Providers are subject to exclusion for employing or contracting with excluded persons.  The OIG may exclude a provider from program participation if an excluded person (1) has a direct or indirect ownership or control interest of 5% or more; (2) is the owner of a whole or part interest in any mortgage, deed of trust, note, or other obligation secured (in whole or in part) by the provider or any of the property or assets thereof, which whole or part interest is equal to or exceeds 5% of the total property and assets of the provider; (3) is an officer, director, agent, or managing employee of the provider; or (4) if the excluded person has transferred the interests described above to an immediate family or household member in anticipation of or following a conviction or exclusion.  Furthermore, if a provider employs or contracts with an excluded person, the provider will be subjected to a civil money penalty of not more than $10,000 per day.

Because providers that continue a business relationship with an excluded person risk exclusion and civil monetary penalties themselves, we recommend including in contracts and partnership agreements a representation that the party with whom the provider is contracting is not excluded.  The contract also should include a provision that the contracted party will provide notification if it or one of its employees or contractors providing services under the contract becomes excluded. The contract also should call for the termination of the agreement if the service provider becomes excluded.  Violations of these provisions should be considered a material breach of the contract and entitle the innocent party to damages.  It also is a good practice to frequently check the List of Excluded Individuals/Entities on the Office of Inspector General’s Web site at http://www.exclusions.oig.hhs.gov/search.html.

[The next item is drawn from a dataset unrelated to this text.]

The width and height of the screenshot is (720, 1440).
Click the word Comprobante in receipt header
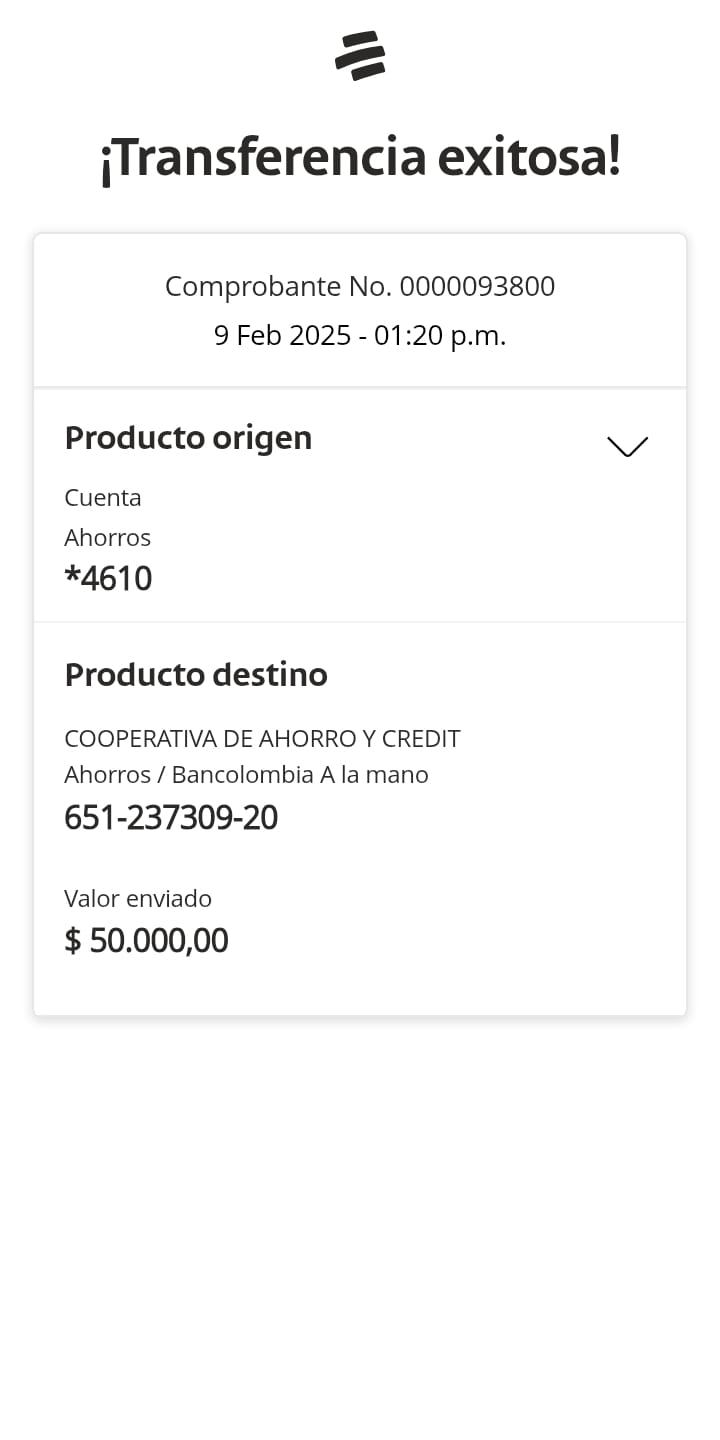pyautogui.click(x=252, y=287)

The government recommends, as part of a compliance program, a written policy that the provider will not knowingly employ or contract with an individual or entity who is listed by a federal agency as currently debarred, suspended or otherwise ineligible to participate in federal programs.   In cases where providers are found to have violated fraud and abuse laws, the government typically requires a corporate integrity agreement which, among other things, requires providers to make reasonable inquiry into the status of any current or potential employee, consultant or contractor.  The world of exclusion is fraught with peril.  Although it is not possible to remove all risk, it is important to mitigate it by including protective language in contracts and partnership agreements. 

The content of this article is intended to provide a general guide to the subject matter. Specialist advice should be sought about your specific circumstances.